§ **WORK REQUEST**: Output the entries that follow, word for word.

(Pixel coordinate grounding data)
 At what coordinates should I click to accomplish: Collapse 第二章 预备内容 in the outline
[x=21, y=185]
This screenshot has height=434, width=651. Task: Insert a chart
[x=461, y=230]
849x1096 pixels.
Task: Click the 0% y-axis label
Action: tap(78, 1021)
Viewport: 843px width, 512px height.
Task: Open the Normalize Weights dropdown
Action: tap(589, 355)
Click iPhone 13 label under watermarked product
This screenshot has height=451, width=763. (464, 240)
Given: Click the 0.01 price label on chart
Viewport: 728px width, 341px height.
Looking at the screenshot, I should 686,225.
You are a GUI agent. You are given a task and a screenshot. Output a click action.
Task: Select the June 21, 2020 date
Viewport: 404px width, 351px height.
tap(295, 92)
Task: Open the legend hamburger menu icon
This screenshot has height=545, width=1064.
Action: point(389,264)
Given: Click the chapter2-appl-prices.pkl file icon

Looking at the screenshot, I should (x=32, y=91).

§ **WRITTEN ANSWER**:
 At what coordinates should I click to accomplish: Collapse 第二章 预备内容 in the outline
[x=21, y=185]
This screenshot has height=434, width=651. Task: Insert a chart
[x=461, y=230]
849x1096 pixels.
Task: Click the 0% y-axis label
Action: tap(78, 1021)
Viewport: 843px width, 512px height.
Task: Open the Normalize Weights dropdown
Action: tap(589, 355)
Click iPhone 13 label under watermarked product
This screenshot has height=451, width=763. (464, 240)
Given: Click the 0.01 price label on chart
Viewport: 728px width, 341px height.
Looking at the screenshot, I should 686,225.
You are a GUI agent. You are given a task and a screenshot. Output a click action.
Task: Select the June 21, 2020 date
Viewport: 404px width, 351px height.
tap(295, 92)
Task: Open the legend hamburger menu icon
This screenshot has height=545, width=1064.
Action: point(389,264)
Given: Click the chapter2-appl-prices.pkl file icon

Looking at the screenshot, I should (x=32, y=91).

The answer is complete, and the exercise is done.